Go to the line containing "Where should I" in the material below. From there to the end, retype every line exactly and drop the pictures.
--- Source data ---
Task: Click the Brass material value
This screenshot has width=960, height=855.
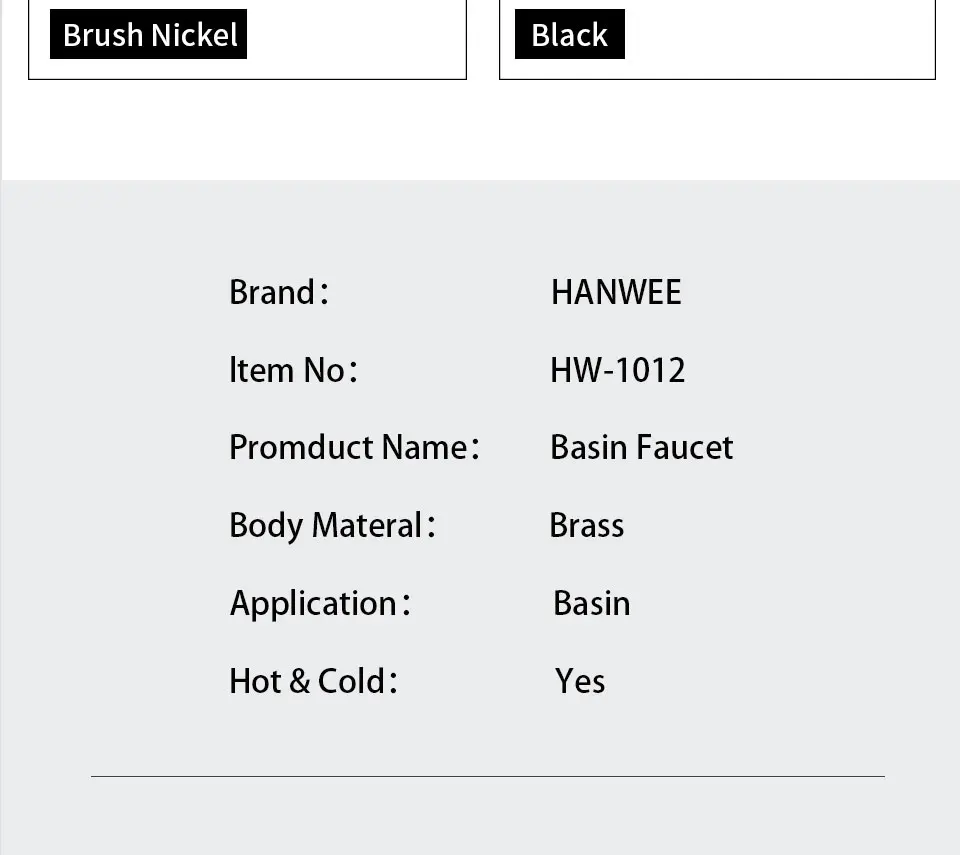Action: point(586,525)
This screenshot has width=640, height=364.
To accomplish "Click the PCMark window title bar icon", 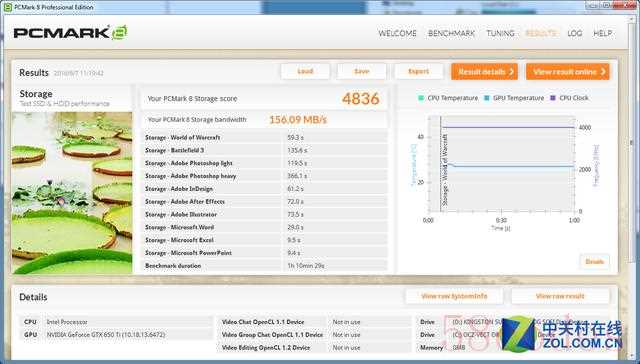I will coord(7,7).
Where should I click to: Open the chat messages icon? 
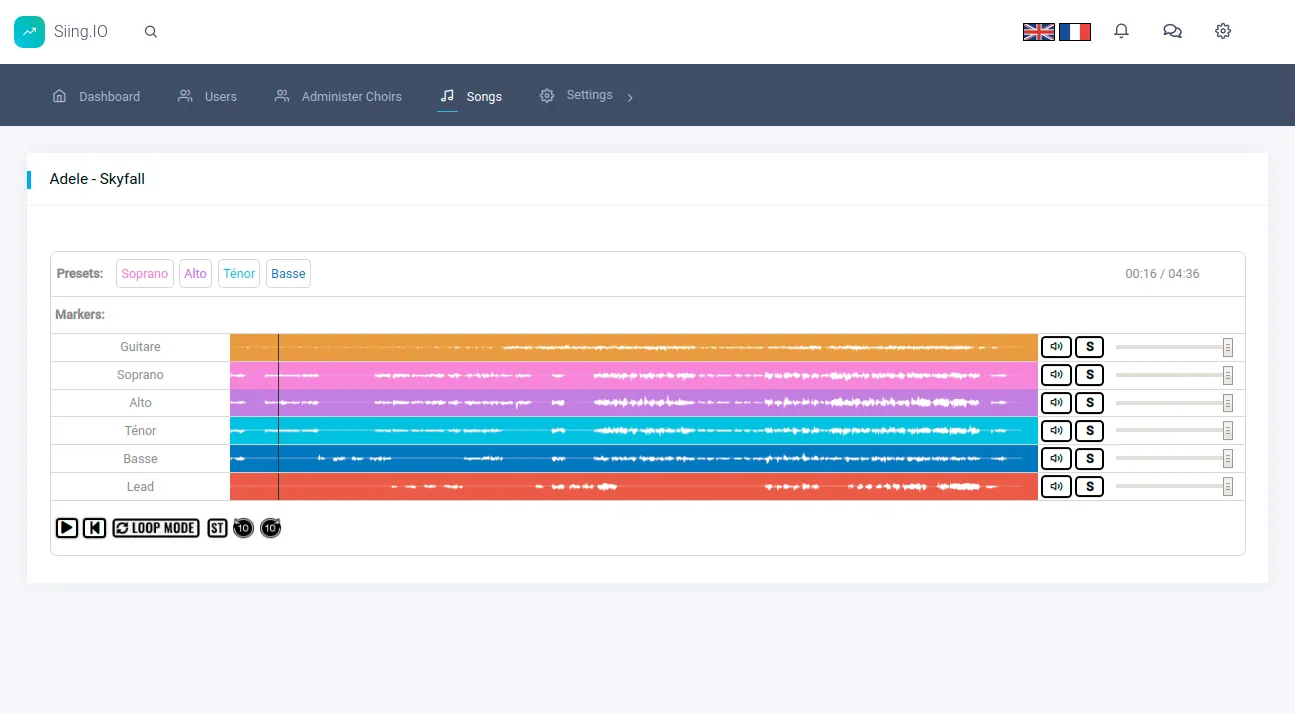pyautogui.click(x=1172, y=31)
---
### Answer space
Where should I click to: Open the chat messages icon? 
pyautogui.click(x=1172, y=31)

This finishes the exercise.